Desafios de Governança e Impactos Sociais
A ausência de vinculação orçamentária intensifica a preocupação. De acordo com a Constituição, a receita do imposto não pode ser destinada a políticas específicas. Para a advogada, isso gera um descompasso entre o discurso e a prática. Se o argumento é que a taxação visa financiar o combate a doenças crônicas, mas a receita entra no caixa único sem transparência, isso gera uma tensão com o princípio da boa-fé.
No aspecto distributivo, o imposto levanta alertas, pois seu impacto recai desproporcionalmente sobre as classes C, D e E. Santin observa que essa regressividade contrasta com a capacidade contributiva, uma vez que famílias de baixa renda gastam mais proporcionalmente com alimentação.
Sem contrapartidas, como políticas de acesso a alimentos saudáveis, o IS pode ser visto como um “imposto do pecado dos pobres”.

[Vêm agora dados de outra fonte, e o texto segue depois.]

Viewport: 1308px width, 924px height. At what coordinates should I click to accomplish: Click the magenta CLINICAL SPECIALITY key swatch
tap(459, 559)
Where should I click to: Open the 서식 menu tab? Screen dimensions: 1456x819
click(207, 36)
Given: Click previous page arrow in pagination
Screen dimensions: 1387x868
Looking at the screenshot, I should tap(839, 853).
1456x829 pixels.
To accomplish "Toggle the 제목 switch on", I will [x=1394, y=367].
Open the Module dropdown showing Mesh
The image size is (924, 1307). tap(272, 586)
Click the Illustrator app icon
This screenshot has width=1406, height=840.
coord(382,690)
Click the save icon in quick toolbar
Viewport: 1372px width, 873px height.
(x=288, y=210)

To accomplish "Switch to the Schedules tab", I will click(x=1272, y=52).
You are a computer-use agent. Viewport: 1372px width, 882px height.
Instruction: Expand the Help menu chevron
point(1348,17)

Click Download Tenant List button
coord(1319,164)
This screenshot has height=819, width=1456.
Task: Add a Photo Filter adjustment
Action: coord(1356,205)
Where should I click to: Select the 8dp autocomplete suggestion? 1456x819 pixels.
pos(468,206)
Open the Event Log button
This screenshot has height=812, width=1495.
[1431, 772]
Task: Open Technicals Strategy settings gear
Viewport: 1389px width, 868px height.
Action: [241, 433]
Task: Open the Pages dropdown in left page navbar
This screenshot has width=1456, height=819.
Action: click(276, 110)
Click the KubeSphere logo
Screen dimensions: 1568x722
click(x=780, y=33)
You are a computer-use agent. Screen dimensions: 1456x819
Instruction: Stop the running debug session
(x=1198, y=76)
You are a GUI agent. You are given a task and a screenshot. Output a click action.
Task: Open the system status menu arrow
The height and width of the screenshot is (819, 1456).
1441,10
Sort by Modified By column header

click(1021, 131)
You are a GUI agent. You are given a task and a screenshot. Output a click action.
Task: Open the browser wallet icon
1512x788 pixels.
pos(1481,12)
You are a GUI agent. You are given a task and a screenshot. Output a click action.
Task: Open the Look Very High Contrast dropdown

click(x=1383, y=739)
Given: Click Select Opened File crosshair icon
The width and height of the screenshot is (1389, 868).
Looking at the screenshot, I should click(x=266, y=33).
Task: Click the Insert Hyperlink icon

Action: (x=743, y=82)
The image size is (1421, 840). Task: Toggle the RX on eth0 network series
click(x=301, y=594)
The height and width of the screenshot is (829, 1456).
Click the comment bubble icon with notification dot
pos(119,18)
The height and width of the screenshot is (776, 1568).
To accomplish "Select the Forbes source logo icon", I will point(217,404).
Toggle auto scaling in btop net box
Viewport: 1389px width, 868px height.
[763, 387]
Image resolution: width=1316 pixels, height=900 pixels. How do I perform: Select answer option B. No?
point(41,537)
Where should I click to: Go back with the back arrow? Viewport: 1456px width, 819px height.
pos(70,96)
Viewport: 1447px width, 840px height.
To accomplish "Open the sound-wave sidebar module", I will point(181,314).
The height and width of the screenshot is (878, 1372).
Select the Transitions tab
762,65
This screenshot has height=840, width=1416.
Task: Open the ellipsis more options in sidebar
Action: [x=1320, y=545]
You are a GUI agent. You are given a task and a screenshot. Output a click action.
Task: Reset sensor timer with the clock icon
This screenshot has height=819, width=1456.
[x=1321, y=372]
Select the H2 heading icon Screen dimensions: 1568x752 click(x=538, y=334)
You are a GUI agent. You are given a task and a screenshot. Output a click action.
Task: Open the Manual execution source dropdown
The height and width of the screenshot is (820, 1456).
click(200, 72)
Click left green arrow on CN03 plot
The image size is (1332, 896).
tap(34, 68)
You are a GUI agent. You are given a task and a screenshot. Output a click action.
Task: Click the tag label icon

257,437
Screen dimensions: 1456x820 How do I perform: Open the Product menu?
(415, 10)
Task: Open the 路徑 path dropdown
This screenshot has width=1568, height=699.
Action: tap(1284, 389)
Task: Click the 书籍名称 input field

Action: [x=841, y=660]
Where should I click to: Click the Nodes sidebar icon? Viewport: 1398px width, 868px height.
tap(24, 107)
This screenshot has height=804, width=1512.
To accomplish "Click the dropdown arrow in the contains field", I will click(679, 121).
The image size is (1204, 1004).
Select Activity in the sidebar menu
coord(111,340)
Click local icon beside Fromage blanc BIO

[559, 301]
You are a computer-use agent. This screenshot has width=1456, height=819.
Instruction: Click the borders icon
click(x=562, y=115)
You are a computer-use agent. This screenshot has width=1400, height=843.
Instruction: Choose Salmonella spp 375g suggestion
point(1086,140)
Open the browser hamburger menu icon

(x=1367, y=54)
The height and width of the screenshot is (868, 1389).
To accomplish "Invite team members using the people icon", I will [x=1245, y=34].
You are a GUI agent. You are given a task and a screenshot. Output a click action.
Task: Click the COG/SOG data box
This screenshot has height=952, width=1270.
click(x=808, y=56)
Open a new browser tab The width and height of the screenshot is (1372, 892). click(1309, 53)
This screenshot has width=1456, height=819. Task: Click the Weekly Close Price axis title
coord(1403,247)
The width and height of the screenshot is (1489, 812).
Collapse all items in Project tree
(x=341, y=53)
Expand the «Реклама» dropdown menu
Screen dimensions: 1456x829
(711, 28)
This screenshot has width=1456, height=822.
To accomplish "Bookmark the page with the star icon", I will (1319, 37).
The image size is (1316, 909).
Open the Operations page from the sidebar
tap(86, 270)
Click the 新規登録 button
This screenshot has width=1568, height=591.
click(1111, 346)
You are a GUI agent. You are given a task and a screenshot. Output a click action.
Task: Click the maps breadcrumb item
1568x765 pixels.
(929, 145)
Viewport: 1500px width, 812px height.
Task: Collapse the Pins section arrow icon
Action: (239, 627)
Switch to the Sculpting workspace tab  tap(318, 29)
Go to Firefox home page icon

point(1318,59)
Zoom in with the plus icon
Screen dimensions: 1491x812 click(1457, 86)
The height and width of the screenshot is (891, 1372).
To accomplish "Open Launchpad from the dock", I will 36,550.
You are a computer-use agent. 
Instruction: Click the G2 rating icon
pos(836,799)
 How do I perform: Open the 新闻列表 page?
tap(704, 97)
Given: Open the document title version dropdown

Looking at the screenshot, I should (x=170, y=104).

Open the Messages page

Insegurança Jurídica e Comparações Internacionais
A insegurança jurídica é outro ponto crítico. A lista de produtos considerados “nocivos” passou por várias alterações durante a tramitação legislativa, o que pode gerar arbitrariedades e incertezas regulatórias. Santin defende a necessidade de critérios claros e avaliações periódicas antes de qualquer mudança nas alíquotas ou categorias.
Ao analisar experiências internacionais, as diferenças se tornam claras. Renata Emery, sócia e co-head da área Tributária de TozziniFreire Advogados, destaca que mais de 100 países já implementaram algum tipo de tributação específica para esse setor.
No entanto, o Brasil se distancia desse padrão pela falta de critérios claros e governança. Políticas eficazes requerem coerência entre os objetivos e o desenho regulatório.
Conclusão
A soma de incoerências regulatórias, impactos regressivos e falta de transparência reforça a ideia de que o Imposto Seletivo, como está estruturado, atua mais como um mecanismo de arrecadação do que como uma política de saúde pública. O debate revela que a credibilidade das políticas públicas depende não apenas da conformidade legal, mas também da coerência entre os objetivos, instrumentos e efeitos gerados.